▶ _Problem to work on_
Make an exact copy of the records that follow, with each picture omitted.

***** Material for the task *****

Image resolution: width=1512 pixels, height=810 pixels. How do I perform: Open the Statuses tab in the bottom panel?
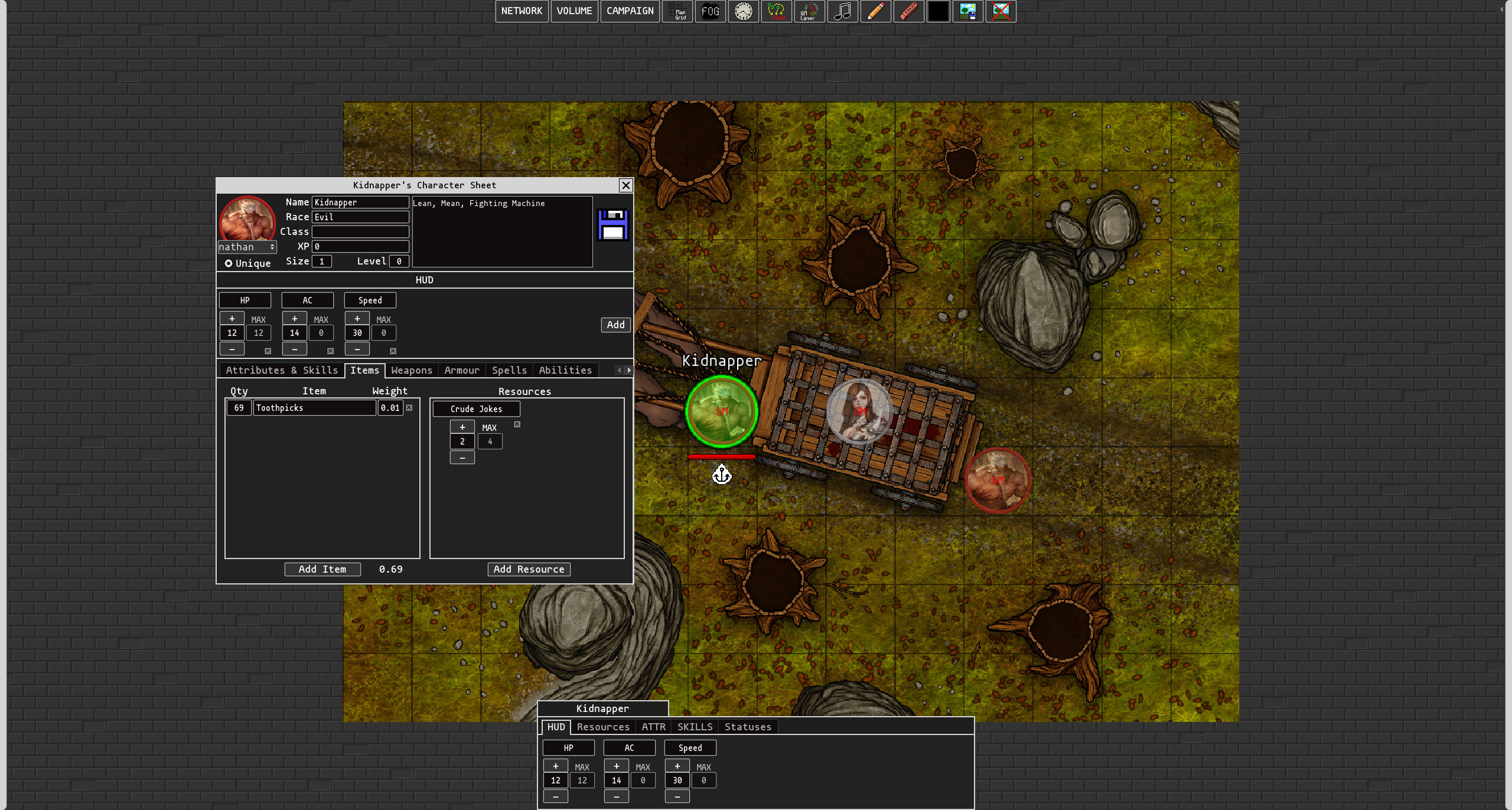tap(747, 727)
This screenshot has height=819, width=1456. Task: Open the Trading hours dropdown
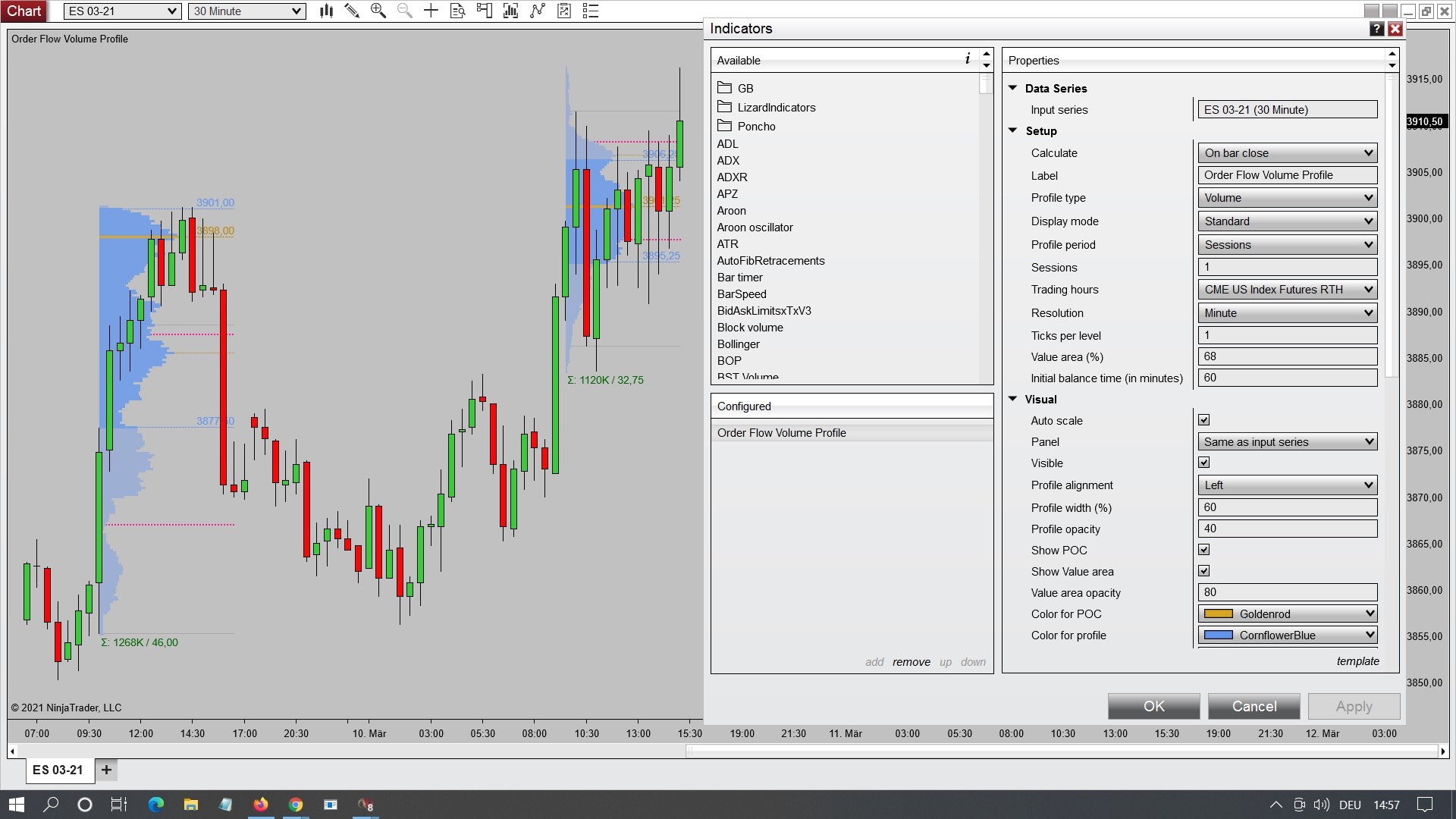click(x=1287, y=289)
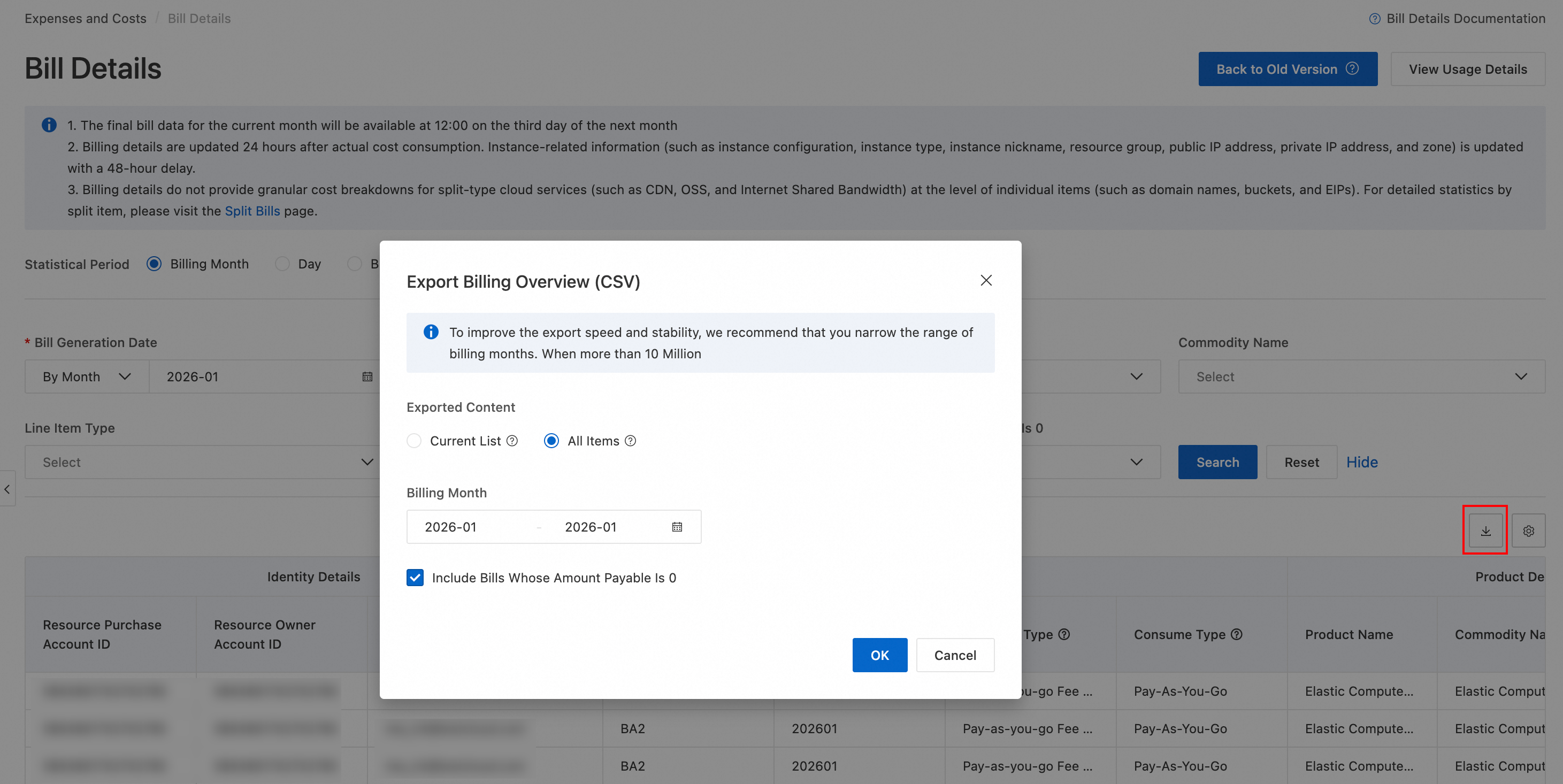Select the Day statistical period

282,264
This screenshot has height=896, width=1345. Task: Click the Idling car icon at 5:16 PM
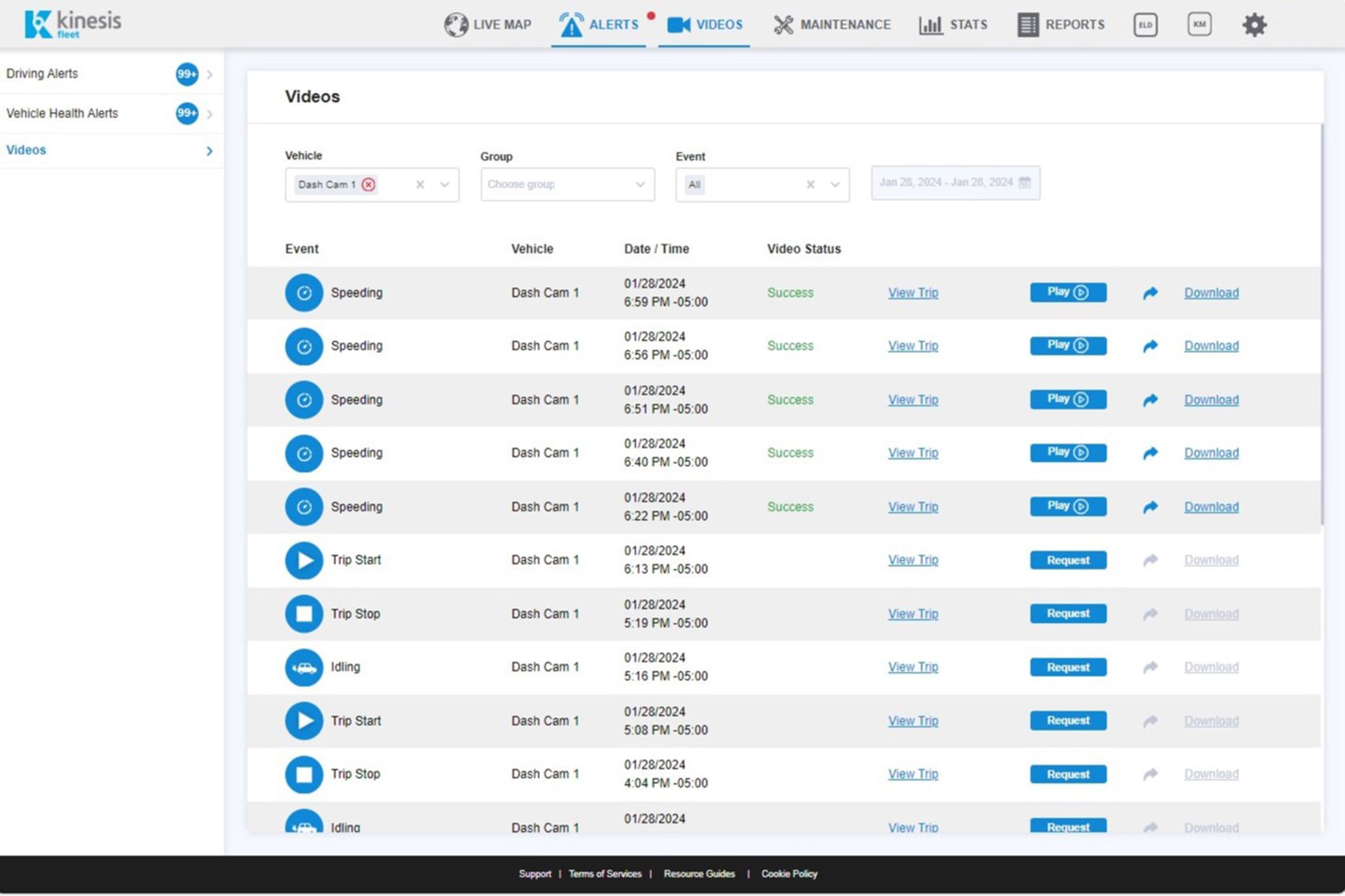(x=304, y=667)
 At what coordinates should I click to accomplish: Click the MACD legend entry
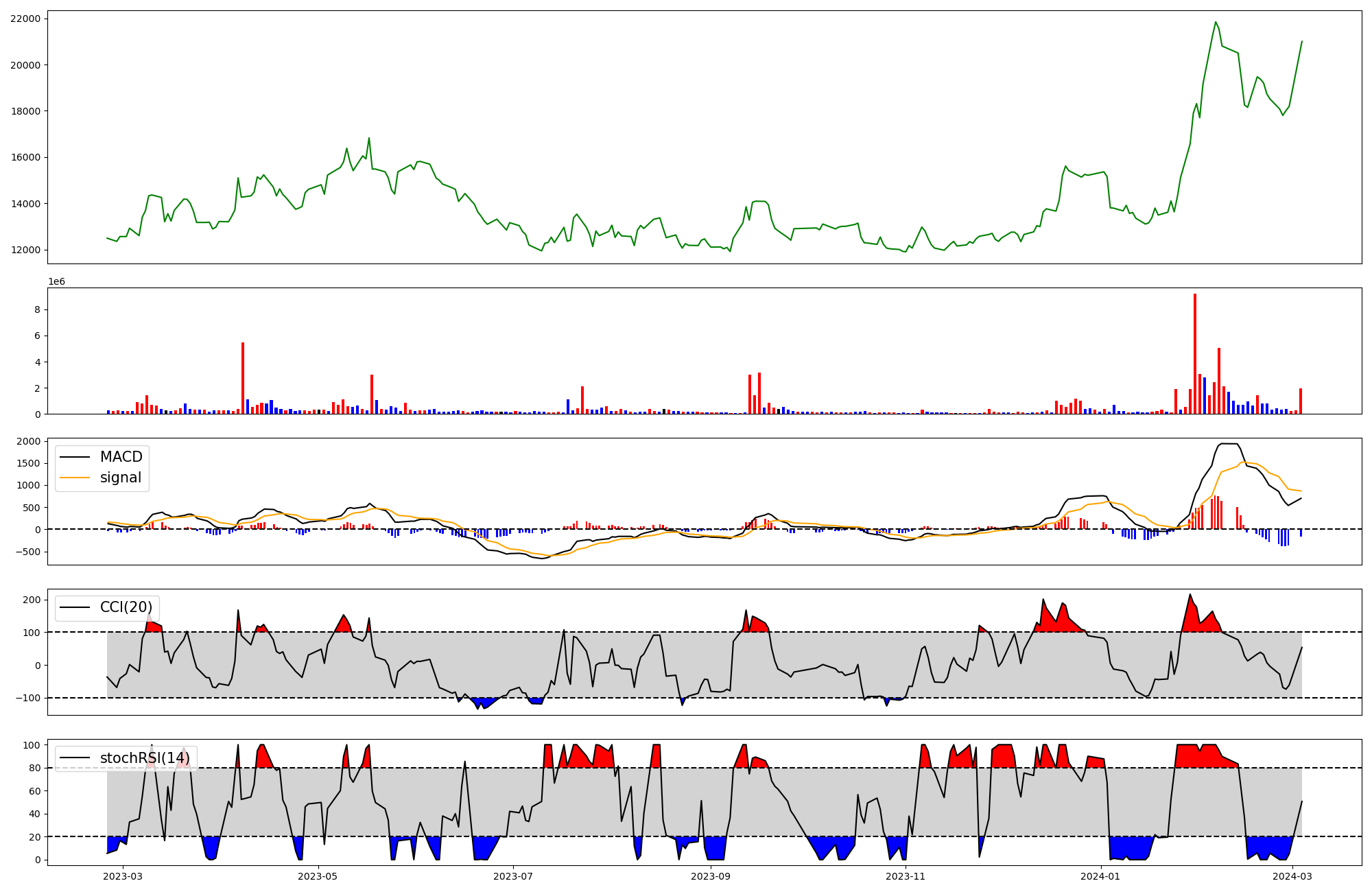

*****

▶ _Exercise response_
Image resolution: width=1512 pixels, height=810 pixels. How do I perform: Open the Statuses tab in the bottom panel?
tap(747, 727)
This screenshot has height=819, width=1456. Task: Open the Trading hours dropdown
click(x=1287, y=289)
Select the Day statistical period

282,264
This screenshot has height=896, width=1345. Task: Click the Idling car icon at 5:16 PM
(x=304, y=667)
 At what coordinates should I click to accomplish: Click the MACD legend entry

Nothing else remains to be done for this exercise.